Tasks to perform:
**a)** In the blog text, condense the paragraph beginning "Zippy the dog AKA Zipper" into a shorter version that keeps its main facts.
**b)** Answer these questions using the blog text:
(i) At what time did Zippy die?
(ii) What is the name of Zippy's sister?
(iii) In the entry titled "It's Not Quite Like the Weight has Lifted," what does the writer hope there will be enough time for?
**c)** Carry the blog text forward, starting right after its final sentence.

Document segment:
►
Monday, December 10, 2007

Rest in Peace

Zippy the dog AKA Zipper, Zipster, Zippy Doodles, Doodles DoodleO, Snoodle Hound, Snoodles. We lost our sweet Houndie today at 11:15 AM EDT. A true hound she fought the final sleep to the very end. I will miss her stubborn, silly, off balance nature for the rest of my life. This hound who was so difficult at times, was also sweet and loving, wanting nothing more than a pat on the head, a scratch under the chin. She will be missed by all of us, but I think most of all by her sister Abby who has not yet grasped the idea that this time Zippy isn't coming home again.
Godspeed sweet dog. May you find biscuits and fields galore and may the sun always be warm on your head.

My tribute to you and your sister:

To My Hounds -
So here's to the houndies, may they always be happy!
May their days all be sunny, and their meals served up snappy.
As they stroll round the block in the chilly Fall air
May their thoughts be of flushing fox from their lair

May they run hard in their dreams, when by day they may doze.
Swift of limb, strong of wind, the scent guiding their nose.
May they enjoy their warm place by the side of my chair,
While in their sweet dreams, wind blows through their hair.

Their pack was once large and was numbered in dozens,
May we now make up, for the lack of their cousins.
And when the time comes that we finally must part,
May their mighty hound calls, be still strong in my heart.
MaryChris

Monday, October 29, 2007



Thursday, August 16, 2007

It's Not Quite Like the Weight has Lifted . . .

but it is certainly starting to feel a little lighter. I seem to be laughing a little more, smiling a little more. And of I'm trying not to focus on that big question mark out there that says - OK, smart ass - now what are you going to do? It will come in time - I just hope there is enough time before it arrives for some honest rest and not too much time for me to run a hole in my cash reserves. But I trust in a higher power that I will land on my feet once again and will muddle through to the next bend in the road without too many pitfalls and potholes.
◄
Data block:
►
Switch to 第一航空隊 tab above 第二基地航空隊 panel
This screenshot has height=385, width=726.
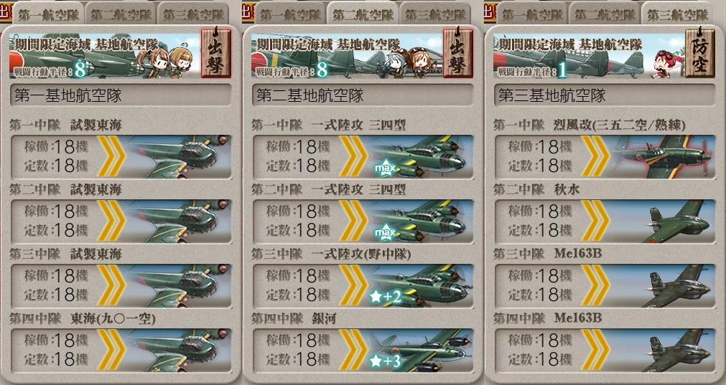pos(290,15)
◄
Answers given:
**a)** Zippy, also called Zipper, Zipster, Zippy Doodles, Doodles DoodleO, Snoodle Hound and Snoodles, died at 11:15 AM EDT, fighting the final sleep to the end as a true hound. Stubborn, silly, off balance and sometimes difficult, she was also sweet and loving and wanted only a pat on the head or a scratch under the chin. Everyone will miss her, most of all her sister Abby, who does not yet understand that Zippy isn't coming home.

**b)**
(i) 11:15 AM EDT
(ii) Abby
(iii) Some honest rest

**c)**
Life never ceases to amaze me with its immense ability to remake itself reshape itself, over and over - dragging us along, sometimes kicking and screaming, other times enjoying the scenery and the ride. I'll hang on for a while and see what comes barreling down the road at me - hopefully before it hits me smack in the face!

Saturday, July 28, 2007

I Just Looked at the Calendar

and at the urging of my friends I've declared a new national holiday -
October 8th - FREEDOM FROM SWISS OPPRESSION DAY!
My last day running the US division of a Swiss owned company! And best of all - this year it just happens to fall on a legit holiday for our company - Columbus Day - seems right somehow - ol'Chris set off to discover new worlds and I'll be doing somewhat the same thing. Thank God no real boats will be involved - I do have a problem with seasickness. No Dramamine required for this voyage though. I will officially set course in a whole new direction and I'm thinking a party is in order to celebrate!

Friday, July 20, 2007

It is done

"Take the first step in faith. You don't have to see the whole staircase. Just take the first step." MLK Jr
I took that first step - scary at this stage in my career, but it was something that I couldn't put off. I had done everything I could for everyone else in the company, and now I needed to take care of me. And strange as that may seem - that meant jumping off that bridge and leaping headfirst into the great unknown. Now, I'm not sure that I'm really all that afraid. I have - up to this point - always landed on my feet. Even when the odds were stacked against me. This time - I'm going out the door with a wealth of experience and good will from colleagues. Something will come. When one door closes, another opens. I do believe that. And I believe that my work is far from finished. But I do need a break. So, once I finish up all the loose ends - I will have that break. At long last.
"Take the first step in faith."

Friday, June 22, 2007

At the Crossroads - AGAIN?

Between despair, anger, sadness and more anger has come the realization that once I come through this current life trial - I will be standing once again and rather unexpectedly - right in the middle of yet another crossroad.
Although I know that for each door that closes, another opens, it does sometimes take some pushing on that door by us to get it open. And in this case there seems to be either a limitless number of doors to choose from, or a lack of doors. A sort of the glass is overflowing or empty kind of quandary.
Oh, I know where I am, I've been here before. Had hoped that I'd made my last visit to this particular little piece of real estate from hell. But it seems, I was wrong. Here I am again.
Sigh.
I'll survive this - I have before.
I'll figure it out and make my way forward again.
But man, I'm tired of coming back to this spot again.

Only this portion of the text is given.